広報はホームーページ、Facebookを通じて行っている。
所在地
The Japan Foundation, Manila 23rd Floor, Pacific Star Bldg, Sen.Gil J.Puyat Ave. cor Makati Ave. Makati City, 1226 Philippines
国際交流基金からの派遣者数
上級専門家:3名、専門家:4名、指導助手:1名、生活日本語コーディネーター:1名
国際交流基金からの派遣開始年
2000年

チームの挑戦 ―ひとりひとりの能力をひきだす日本語教育を目指して

国際交流基金マニラ日本文化センター
EPA研修チーム:久野元・早川直子・本間理恵・林都矢子
中等教育チーム:西村尚・大日方春菜
JFT-Basicチーム:安宅純子
にほんご人サポートチーム:藤光由子

(1) EPA日本語研修 ー対面・オンラインの良さを活かしてー

 2020年度から2期にわたり、オンラインのみで授業をしてきましたが、2022年度(第15期)はオンライン学習では学習の進捗が困難な候補者(学習者)約30名を対象に、対面の授業を再開しました。

もみじクラスの授業中の写真
看護・介護の語彙を学ぶ「ケア基礎語彙」(もみじクラス)

 候補者たちからは「自宅で学習するよりも集中できる」「わからないことを先生に質問しやすい」などの声が聞かれ、オンライン学習の難点が解消されている様子がうかがえます。また私たち教務スタッフや講師としては、候補者のケアがしやすくなりました。そして何よりも、教室で候補者が学習に励む様子がありありと見られ「ようやく元に戻ってきた」という感慨深さがあります。

いちょうクラスの授業中の写真
看護・介護の語彙を学ぶ「ケア基礎語彙」(いちょうクラス)

 一方、研修の最後に実施する「調べ学習発表会」では、今期もオンラインの強みを活かして日本にいる研修関係者を招き、日本語学習の成果を見ていただきます。
 第15期研修で学んだ候補者たちは2023年6月に渡日し、さらに6か月の日本語研修を受けます。看護師、介護福祉士の国家試験合格に向かって、これまで同様、明るく前向きに進んでいってくれることを願っています。

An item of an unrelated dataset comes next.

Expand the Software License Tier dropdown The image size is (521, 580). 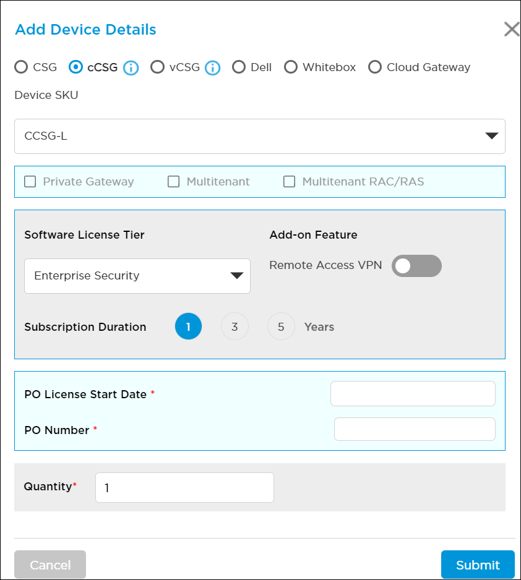click(137, 276)
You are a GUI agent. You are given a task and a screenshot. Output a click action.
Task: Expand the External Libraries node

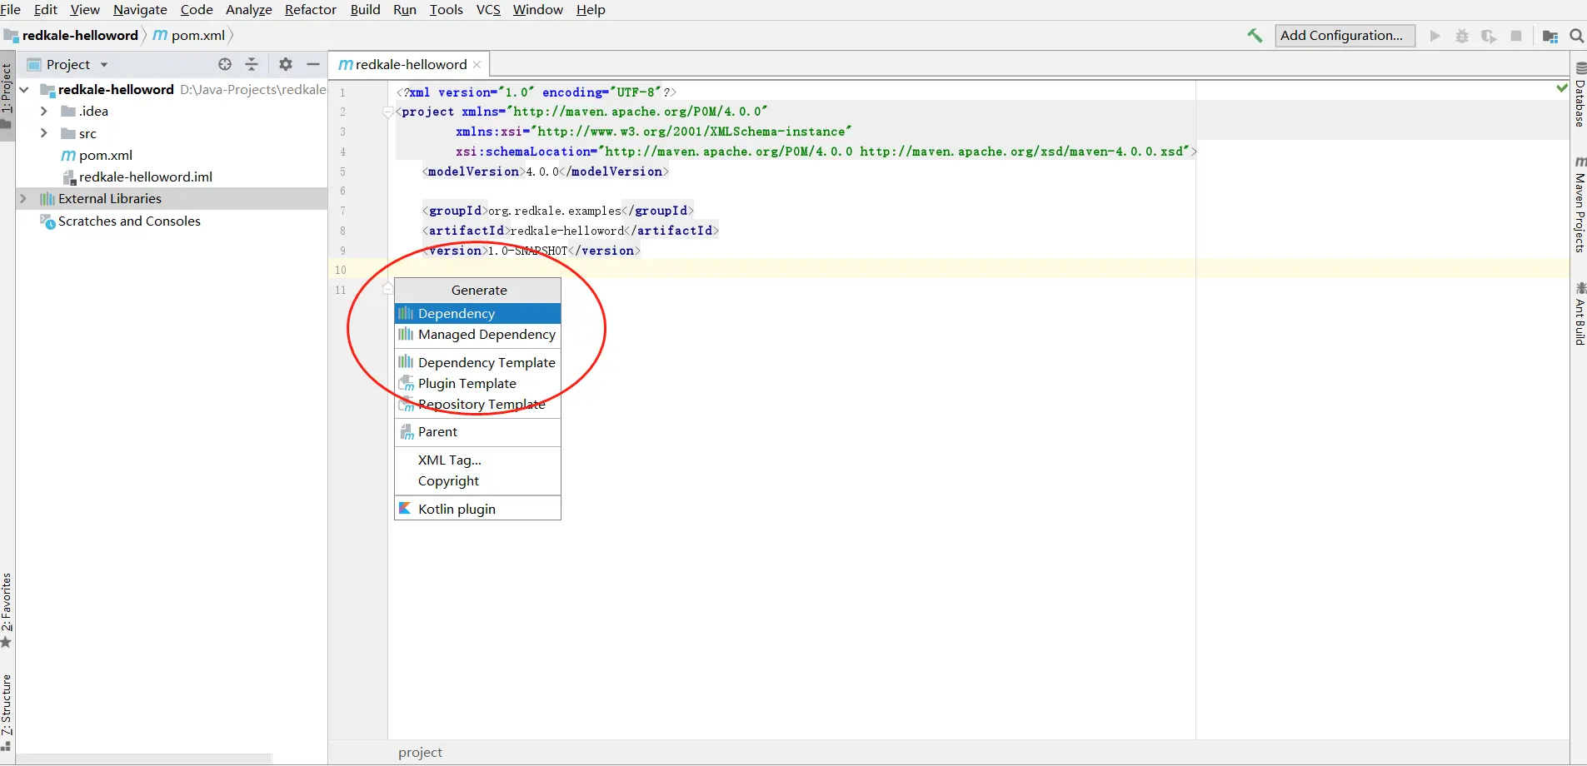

(2)公立中等教育機関 の日本語教育を支える先生たち

 2009年からフィリピンの中学校(4年制)で始まった日本語教育は、現在59校で実施されており、およそ5,000人の生徒たちが日本語を学習するまでの広がりをみせています。この中学校の日本語教育を支えているのは、157人の現場の教師たちです。それぞれが英語やフィリピノ語、社会や数学といった自身の担当教科を教えながら 日本語教育に携わっているのです。私たちはこうした先生たちに対して、日本語能力の向上や、使用教材 『enTree‐Halina! Be a NIHONGOJIN!!-』の内容理解などの サポートを行っています。
 2022年7月、第6期生49名の先生たちに対する2年に及ぶ教師研修が始まりました。学期休み中の5週間の集中研修、それに続く隔週土曜日実施のフォロースルー研修が、ほぼ全てオンラインで実施されました。2年目の研修も同様のスケジュールで実施され、2024年の5月に修了する予定です。実はこの研修の授業を担っているのは、同じ現場で日本語を教える先輩教師たちです。彼らの献身的なサポートなしに、この研修は成り立たないものになっています。

教師研修会開会式の写真
教師研修開会式の様子

 11月、私たちはルソン島の各校を訪問し、授業見学を開始しました。そこには研修を始めて数か月しか経っていない 先生たちが既に教壇に立ち、立派に授業を行っている姿がありました。これも教師としての日ごろの経験やスキルの賜物なのであろうと認識し、感激すると同時に頼もしさを覚えました。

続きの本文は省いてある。